Significance for science
We have already been for quite a time among the world leading groups regarding the field of the measures of explained variation in survival analysis, and probably the only team having the programme tools for the calculation of all important measures. Now, the same could be said for the field of the relative survival. Our package relsurv (authored by Maja Pohar Perme) is the only integral package in the world. It is included into the R repository CRAN and is being used widely. We had also contributed important theoretical contributions to the methodology of the relative survival, which can be supported by the fact that Janez Stare was invited lecturer on three international conferences (ISCB 2004, RoeS 2005 and ELN 2007) and will be invited discussant on ISI 2009 conference where Maja Pohar Perme will be invited lecturer. Four invited lectures at the Universities of Milano, Torino (Stare), Vienna and Copenhagen (Pohar Perme) should also be added here. The tools, which we are developing in the field of the knowledge discovery in literature databases, are actively helping the researchers while searching for relevant literature and with the generation of new research hypotheses. Our tools are very well known and cited worldwide in the medical informatics research community, but we would like to spread the knowledge and use of these tools among the end users – scientists and practitioners from the biomedical field. Presently we co-operate the most closely with the genetics community in Slovenia.
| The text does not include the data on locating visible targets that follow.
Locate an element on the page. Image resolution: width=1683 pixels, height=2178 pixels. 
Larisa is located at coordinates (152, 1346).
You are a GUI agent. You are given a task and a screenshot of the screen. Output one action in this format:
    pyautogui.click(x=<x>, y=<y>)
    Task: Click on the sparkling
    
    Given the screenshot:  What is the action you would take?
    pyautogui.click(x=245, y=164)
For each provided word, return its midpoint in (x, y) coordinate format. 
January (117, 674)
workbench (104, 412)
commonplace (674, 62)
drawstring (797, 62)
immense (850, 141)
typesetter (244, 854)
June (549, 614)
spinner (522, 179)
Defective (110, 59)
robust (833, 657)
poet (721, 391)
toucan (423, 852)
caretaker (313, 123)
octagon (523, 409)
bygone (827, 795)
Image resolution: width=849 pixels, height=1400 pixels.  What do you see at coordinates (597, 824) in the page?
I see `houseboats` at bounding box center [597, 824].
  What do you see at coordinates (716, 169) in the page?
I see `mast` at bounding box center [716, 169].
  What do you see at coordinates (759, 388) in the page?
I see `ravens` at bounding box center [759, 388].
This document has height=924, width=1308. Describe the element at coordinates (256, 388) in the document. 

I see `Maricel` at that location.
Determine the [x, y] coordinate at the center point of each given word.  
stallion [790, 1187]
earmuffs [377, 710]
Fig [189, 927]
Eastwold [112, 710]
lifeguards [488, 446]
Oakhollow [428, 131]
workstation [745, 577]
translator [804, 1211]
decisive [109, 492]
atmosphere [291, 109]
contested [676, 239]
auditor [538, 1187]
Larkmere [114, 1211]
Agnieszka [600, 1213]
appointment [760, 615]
Significance for the country
All our research stems from our basic maxim – to offer the best possible support to the research work in Slovenian medicine. Without our research the support of the fields of biostatistics and scientific informatics would be much poorer. Our contribution to the methodology of the assessment of the research work had undoubtedly been crucial for the fact that in the past the medicine had the most transparent and objectively regulated assessment of the research projects and programmes. A good part of our experiences has been used with the development of criteria presently used by ARRS. Our work supports the research and routine work in medicine and, consequently, technological development in Slovenian medicine. Each activity with the wide international response strengthens the national identity. Our research undoubtedly echoes in the circles that were never before addressed from Slovenia.